▶ _Work required_: If a line contains the word "photo", include it in the count; state how many such lines the listing has and nothing else.
:: Supplied entries ::
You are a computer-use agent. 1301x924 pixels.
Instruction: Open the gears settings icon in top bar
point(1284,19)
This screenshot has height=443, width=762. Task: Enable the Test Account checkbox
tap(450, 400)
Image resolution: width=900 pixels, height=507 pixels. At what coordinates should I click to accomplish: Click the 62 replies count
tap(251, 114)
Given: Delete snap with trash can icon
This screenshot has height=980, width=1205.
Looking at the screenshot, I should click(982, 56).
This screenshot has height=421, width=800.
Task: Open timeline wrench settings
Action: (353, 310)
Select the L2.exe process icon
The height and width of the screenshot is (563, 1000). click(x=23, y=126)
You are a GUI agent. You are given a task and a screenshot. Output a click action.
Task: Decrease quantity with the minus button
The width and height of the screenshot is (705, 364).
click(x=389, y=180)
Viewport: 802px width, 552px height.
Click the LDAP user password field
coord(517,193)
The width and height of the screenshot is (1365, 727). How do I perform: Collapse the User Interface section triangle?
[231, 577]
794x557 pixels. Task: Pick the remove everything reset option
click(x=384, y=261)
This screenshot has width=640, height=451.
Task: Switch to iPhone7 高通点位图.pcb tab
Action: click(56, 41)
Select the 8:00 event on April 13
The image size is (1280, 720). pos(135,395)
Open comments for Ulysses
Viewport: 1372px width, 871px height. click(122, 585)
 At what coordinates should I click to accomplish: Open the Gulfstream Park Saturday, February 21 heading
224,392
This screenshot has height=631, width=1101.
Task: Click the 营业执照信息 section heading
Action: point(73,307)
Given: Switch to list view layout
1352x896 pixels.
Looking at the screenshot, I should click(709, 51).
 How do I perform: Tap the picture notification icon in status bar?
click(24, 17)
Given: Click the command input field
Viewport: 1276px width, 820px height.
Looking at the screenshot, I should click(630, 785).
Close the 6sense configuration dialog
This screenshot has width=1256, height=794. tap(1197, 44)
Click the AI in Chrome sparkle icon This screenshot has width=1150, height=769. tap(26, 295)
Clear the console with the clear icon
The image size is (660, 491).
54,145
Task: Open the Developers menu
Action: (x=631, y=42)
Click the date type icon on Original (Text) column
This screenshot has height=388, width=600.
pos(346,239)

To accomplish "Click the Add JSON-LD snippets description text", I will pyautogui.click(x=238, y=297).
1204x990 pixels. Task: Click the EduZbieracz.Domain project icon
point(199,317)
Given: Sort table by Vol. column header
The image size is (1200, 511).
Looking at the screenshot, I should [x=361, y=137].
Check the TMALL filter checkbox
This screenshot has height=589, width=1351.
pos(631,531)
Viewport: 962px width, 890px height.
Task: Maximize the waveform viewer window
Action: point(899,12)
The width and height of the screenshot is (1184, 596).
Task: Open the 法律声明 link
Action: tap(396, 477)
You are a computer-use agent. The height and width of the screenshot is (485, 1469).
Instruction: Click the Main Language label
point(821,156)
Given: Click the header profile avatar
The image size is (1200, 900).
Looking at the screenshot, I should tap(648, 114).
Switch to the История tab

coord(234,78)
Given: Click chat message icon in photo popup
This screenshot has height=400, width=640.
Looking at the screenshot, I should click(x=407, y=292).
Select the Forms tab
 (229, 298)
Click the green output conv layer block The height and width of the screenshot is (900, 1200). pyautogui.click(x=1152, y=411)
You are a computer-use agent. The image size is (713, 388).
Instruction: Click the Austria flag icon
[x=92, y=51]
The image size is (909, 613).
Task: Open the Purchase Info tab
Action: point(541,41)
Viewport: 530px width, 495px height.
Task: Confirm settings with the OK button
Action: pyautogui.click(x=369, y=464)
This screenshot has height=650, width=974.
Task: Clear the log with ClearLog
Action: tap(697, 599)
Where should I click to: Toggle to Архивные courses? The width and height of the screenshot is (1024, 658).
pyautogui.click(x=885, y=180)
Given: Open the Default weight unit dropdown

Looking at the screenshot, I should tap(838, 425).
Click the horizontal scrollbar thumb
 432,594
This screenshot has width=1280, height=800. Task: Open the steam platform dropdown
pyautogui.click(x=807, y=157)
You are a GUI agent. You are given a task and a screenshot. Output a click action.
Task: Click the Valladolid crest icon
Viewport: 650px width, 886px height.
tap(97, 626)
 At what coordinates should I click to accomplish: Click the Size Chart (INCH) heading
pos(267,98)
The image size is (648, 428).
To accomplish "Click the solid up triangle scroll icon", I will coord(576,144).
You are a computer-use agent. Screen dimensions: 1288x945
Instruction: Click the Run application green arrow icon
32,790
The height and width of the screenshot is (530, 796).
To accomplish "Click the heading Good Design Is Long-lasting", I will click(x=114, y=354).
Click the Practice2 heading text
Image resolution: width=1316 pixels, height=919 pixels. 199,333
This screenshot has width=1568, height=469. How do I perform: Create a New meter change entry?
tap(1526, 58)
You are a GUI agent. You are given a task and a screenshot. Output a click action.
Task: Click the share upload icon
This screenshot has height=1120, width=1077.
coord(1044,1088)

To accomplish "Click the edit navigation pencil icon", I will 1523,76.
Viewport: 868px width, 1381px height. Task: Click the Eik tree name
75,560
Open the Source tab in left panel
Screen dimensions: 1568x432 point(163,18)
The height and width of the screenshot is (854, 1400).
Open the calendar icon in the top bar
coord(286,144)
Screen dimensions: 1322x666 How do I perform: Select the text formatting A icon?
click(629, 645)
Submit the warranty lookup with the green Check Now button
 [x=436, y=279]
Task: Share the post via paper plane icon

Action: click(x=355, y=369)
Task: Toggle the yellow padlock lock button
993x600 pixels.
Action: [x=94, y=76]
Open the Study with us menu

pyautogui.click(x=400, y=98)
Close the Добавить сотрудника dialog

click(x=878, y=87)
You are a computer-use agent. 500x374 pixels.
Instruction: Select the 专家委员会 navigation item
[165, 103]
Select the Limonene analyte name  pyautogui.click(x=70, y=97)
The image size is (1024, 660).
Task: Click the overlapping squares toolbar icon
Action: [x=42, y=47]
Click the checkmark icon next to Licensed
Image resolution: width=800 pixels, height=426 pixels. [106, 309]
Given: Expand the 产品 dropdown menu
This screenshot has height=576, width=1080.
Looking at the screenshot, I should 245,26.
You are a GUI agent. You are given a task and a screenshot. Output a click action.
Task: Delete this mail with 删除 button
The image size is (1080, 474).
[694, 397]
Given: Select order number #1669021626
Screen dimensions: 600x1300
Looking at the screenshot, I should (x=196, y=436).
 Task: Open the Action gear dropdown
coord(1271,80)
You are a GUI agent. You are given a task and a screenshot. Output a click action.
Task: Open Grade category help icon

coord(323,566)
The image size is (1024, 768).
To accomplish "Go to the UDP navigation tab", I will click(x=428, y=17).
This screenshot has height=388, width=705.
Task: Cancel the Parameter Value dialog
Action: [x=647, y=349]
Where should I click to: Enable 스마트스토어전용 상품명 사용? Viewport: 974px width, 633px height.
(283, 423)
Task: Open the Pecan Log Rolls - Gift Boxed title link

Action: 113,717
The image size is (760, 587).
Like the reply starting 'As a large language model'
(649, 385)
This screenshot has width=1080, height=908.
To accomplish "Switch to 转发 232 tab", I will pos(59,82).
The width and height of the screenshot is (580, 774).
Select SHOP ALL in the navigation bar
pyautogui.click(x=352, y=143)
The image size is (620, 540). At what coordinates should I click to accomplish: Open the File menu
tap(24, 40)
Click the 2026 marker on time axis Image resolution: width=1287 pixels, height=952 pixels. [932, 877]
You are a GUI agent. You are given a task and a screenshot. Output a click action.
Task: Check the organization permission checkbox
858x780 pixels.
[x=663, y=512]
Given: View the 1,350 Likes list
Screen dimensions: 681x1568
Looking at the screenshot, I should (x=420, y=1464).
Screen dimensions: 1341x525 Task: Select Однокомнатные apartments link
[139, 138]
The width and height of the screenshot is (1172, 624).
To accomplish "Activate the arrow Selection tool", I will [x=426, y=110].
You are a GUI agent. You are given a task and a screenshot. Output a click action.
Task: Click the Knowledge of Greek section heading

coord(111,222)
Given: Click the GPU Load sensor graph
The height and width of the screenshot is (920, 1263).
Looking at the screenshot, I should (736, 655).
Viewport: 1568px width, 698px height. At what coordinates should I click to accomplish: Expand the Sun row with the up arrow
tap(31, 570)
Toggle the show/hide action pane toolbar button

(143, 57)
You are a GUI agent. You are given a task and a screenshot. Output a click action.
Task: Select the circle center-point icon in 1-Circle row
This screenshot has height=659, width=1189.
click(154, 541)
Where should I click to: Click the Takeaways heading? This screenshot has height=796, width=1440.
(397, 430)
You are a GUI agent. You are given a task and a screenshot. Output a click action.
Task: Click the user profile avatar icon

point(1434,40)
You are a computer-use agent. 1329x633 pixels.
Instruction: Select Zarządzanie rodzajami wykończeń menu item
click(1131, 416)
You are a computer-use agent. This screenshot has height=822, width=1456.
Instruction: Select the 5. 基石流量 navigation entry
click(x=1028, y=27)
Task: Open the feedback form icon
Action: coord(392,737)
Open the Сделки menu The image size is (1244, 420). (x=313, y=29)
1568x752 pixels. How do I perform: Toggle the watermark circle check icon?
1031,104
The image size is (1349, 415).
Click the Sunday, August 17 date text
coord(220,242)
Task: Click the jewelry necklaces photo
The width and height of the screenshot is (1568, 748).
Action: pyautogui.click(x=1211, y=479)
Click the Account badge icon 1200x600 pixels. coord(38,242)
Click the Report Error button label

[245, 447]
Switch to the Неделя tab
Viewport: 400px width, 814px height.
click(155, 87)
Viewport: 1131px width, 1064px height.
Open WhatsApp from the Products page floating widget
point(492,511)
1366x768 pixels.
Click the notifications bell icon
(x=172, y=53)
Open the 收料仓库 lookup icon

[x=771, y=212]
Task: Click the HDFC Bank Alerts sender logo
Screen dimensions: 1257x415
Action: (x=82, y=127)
:::
▶ _Result for this exercise_: 2